From an agent perspective to a mediator perspective When there is a mediator that attempts to lead rational agents to desired behavior the Nash equilibrium is a sound concept. It provides a solution that any single agent will not want to deviate from it, assuming all other agents stick to it. • However, it does not provide an answer to two major challenges: a. What about stability against deviations by coalitions? b. What happens if agents have “minimal rationality”, and all that we can assume is that an agent will use a strategy if it a dominant strategy maximizing its payoff regardless of other agents’ actions?
Multi-Agent Systems: A Central Challenge • Providing agents with strategy profiles that are stable against deviations by subsets of the agents is a most desired property. • In game theoretic terms: the existence of strong equilibrium is a most desired property. Unfortunately, such situations rarely exist.
Example: the Prisoners Dilemma • In the only equilibrium both agents will defect, yielding both of them a payoff of 1. • If both agents deviate from defection to cooperation then both of them will gain: mutual defection is not a strong equilibrium. • More generally, in larger games, strong equilibrium requires stability against deviations by subsets of the agents.
Mediators • A mediator is a reliable entity that can interact with the agents, in order to try and lead them towards some useful/rational behavior in a game. • A mediator can not enforce behavior. • The classical example: a mediator can flip coins and recommend behavior to a set of agents, in a way which may improve the social surplus (correlated equilibrium and communication equilibrium).
Action Mediators • Action mediator can play in the given game on behalf of agents that give it the right of play. • Agents may decide to participate in the game directly.
Action Mediators: the Prisoners Dilemma The mediator offers the agents the following protocol: • If both agents select to use the mediator’s services then the mediator will perform cooperate on behalf of both agents. • If only one agent selects to use the mediator’s services then the mediator will perform defect on behalf of that agent. Notice that when accepting the mediator’s services the agent is committed to actual behavior as determined by the above protocol. However, there is no way to enforce the agents to accept the suggested protocol, and each agent is free to cooperate or defect without using the mediator’s services.
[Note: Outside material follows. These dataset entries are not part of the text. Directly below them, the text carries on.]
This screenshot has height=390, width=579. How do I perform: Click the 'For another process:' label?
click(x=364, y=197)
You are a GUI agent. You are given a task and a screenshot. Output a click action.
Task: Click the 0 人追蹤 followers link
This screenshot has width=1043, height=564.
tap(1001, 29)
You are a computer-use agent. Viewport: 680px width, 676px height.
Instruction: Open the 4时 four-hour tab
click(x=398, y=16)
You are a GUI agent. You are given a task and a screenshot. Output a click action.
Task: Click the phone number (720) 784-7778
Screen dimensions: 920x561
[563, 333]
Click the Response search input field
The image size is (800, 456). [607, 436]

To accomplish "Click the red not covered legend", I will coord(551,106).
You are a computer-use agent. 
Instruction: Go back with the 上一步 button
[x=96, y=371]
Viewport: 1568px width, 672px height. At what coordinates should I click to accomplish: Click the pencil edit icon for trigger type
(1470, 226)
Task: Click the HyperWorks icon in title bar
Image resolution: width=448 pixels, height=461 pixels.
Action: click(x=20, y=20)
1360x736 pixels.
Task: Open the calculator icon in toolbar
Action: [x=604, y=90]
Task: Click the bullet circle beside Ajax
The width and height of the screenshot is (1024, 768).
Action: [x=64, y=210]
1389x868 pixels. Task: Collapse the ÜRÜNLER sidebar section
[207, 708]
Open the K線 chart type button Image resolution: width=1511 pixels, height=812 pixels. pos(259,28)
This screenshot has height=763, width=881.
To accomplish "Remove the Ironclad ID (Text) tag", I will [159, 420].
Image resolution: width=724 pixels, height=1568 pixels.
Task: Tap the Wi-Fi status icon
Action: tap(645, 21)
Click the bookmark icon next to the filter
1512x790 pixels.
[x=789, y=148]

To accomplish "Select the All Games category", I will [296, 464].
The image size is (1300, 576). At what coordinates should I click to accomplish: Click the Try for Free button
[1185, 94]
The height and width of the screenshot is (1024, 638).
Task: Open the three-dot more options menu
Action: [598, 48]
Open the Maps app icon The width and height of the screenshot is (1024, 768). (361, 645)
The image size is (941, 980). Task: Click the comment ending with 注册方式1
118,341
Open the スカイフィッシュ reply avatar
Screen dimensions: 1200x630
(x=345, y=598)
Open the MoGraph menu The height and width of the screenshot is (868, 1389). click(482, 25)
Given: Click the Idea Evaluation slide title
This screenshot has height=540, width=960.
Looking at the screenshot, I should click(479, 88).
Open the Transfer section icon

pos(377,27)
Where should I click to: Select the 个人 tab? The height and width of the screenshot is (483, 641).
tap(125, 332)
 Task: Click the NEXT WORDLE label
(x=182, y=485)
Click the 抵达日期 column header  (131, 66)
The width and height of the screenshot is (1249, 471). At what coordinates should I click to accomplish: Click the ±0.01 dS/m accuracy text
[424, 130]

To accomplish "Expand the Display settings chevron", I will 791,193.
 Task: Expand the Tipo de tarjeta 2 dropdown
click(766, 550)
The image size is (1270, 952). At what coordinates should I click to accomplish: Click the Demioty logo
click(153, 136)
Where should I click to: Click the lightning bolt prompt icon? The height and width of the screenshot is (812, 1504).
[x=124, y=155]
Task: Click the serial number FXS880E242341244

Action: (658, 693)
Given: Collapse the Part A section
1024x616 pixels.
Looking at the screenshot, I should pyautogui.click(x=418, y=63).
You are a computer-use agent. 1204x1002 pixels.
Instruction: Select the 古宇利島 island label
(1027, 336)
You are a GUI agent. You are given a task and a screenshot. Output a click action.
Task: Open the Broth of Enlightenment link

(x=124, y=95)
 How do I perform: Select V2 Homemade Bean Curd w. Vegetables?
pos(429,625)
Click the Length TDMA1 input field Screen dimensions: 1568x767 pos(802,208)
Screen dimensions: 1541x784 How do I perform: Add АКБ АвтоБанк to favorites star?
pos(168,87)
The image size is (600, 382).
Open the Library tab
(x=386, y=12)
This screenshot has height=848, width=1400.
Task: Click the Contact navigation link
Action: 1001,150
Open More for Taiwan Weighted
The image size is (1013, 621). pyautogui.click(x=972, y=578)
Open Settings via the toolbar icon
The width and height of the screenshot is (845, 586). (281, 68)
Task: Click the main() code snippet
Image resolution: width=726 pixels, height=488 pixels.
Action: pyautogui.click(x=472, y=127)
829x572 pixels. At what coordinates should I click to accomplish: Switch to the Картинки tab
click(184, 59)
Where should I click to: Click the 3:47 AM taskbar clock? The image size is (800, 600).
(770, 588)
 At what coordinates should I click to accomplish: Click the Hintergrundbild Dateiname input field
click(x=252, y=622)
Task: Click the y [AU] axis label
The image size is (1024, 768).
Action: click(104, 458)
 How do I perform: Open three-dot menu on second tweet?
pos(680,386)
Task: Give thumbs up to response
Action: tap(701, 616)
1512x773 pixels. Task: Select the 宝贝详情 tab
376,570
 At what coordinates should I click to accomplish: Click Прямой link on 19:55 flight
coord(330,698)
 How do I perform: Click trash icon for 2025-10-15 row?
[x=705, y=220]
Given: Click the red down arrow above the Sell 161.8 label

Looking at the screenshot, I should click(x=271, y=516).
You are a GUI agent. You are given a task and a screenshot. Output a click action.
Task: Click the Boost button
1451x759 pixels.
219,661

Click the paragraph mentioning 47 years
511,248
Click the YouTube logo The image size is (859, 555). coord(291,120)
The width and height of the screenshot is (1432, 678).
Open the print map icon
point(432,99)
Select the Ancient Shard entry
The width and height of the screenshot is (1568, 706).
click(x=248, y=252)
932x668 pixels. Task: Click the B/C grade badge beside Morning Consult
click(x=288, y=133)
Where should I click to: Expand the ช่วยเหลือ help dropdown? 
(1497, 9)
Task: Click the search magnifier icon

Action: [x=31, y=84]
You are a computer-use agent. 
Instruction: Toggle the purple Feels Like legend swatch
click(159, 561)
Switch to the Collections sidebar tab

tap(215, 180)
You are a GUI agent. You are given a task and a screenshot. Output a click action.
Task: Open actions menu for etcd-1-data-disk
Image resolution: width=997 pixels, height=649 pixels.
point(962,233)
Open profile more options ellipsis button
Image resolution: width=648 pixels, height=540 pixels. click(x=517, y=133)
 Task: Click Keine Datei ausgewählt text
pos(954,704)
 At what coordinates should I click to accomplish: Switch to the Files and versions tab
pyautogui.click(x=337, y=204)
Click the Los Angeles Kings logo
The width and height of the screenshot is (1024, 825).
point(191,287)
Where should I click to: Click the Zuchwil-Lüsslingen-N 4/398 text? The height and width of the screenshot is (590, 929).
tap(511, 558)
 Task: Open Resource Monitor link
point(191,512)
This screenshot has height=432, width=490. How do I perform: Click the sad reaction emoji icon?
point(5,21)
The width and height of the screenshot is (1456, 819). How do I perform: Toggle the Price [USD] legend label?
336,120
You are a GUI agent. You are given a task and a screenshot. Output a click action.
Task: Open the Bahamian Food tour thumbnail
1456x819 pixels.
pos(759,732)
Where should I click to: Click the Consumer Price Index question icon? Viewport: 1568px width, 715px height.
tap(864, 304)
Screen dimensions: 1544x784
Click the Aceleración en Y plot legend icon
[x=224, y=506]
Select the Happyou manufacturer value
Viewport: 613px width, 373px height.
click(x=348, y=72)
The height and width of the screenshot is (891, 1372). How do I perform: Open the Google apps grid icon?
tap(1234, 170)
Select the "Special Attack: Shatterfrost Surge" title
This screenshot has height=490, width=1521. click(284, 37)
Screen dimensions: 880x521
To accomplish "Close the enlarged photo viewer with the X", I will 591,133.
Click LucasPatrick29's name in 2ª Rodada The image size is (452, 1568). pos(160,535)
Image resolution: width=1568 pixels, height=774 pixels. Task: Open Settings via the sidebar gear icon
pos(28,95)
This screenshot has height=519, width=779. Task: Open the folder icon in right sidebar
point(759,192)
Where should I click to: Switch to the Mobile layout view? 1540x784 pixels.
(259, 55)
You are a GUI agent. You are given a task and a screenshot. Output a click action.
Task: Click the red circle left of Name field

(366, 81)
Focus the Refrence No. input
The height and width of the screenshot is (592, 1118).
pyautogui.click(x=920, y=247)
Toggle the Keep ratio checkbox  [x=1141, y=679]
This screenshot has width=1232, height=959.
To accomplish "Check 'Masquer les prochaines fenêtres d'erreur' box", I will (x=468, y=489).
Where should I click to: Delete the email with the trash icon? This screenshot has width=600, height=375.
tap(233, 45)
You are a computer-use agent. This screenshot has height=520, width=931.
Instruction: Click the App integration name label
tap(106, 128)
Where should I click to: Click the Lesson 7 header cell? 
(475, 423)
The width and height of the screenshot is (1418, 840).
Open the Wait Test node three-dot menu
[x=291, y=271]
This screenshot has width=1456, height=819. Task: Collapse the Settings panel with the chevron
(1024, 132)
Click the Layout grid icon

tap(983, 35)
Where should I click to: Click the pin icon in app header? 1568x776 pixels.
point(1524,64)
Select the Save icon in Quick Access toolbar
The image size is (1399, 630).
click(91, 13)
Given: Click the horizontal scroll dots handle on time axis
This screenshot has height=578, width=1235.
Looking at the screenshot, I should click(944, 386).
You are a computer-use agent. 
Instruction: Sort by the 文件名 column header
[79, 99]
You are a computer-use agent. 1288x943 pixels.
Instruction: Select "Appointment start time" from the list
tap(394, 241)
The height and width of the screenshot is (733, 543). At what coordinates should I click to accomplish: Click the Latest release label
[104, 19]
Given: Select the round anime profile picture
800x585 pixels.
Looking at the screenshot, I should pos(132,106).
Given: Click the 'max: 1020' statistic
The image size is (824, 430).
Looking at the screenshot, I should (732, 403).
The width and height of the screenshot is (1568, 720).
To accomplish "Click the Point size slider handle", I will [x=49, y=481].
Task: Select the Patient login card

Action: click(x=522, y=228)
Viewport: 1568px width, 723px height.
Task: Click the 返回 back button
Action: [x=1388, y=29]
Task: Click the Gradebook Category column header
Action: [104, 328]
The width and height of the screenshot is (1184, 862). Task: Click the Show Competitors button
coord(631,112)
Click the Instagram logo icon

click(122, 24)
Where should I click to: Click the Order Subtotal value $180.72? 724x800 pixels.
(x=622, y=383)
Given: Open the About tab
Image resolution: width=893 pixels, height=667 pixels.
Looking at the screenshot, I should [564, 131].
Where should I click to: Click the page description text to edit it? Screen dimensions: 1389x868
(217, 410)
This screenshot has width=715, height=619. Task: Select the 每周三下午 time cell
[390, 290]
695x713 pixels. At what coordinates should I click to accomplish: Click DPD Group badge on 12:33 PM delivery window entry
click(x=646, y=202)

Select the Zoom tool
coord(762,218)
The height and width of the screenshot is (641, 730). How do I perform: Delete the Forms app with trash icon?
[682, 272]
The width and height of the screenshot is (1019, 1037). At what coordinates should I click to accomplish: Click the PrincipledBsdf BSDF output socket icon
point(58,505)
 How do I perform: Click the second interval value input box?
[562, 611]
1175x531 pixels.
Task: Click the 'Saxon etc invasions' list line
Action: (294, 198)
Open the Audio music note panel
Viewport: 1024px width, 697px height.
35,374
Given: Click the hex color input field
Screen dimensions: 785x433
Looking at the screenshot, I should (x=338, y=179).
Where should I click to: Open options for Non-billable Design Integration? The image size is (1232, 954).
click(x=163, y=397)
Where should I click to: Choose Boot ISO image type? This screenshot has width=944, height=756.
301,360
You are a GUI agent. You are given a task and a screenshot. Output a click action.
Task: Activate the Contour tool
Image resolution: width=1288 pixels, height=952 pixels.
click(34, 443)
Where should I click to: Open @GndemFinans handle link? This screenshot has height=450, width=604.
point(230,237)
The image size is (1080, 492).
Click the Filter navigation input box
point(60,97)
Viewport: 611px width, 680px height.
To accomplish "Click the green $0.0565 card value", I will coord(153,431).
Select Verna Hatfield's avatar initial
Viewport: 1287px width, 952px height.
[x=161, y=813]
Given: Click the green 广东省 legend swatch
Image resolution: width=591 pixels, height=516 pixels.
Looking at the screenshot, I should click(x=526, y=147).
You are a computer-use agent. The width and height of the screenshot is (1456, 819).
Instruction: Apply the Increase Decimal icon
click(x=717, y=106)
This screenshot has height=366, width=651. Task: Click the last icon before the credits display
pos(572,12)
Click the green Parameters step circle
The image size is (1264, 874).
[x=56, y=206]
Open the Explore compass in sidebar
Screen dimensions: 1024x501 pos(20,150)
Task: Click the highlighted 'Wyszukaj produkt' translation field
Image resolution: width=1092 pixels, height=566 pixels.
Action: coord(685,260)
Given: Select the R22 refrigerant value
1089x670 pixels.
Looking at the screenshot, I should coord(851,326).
Actions Mediators: the Prisoners Dilemma • The mediated game has a most desirable property: in this game there is a strong equilibrium; that is, an equilibrium which is stable against deviations by coalitions. • In this equilibrium both agents will use the mediator services, which will lead them to a payoff of 4 each! • We call a strong equilibrium in a mediated game: a strongmediated equilibrium. Hence, we get cooperation in the prisoners dilemma as the outcome of a strong mediated equilibrium.
The Power of Mediators Proposition: Every 2-person game has a strong mediated equilibrium. We show the existence of strong mediated equilibrium in a variety of other basic settings.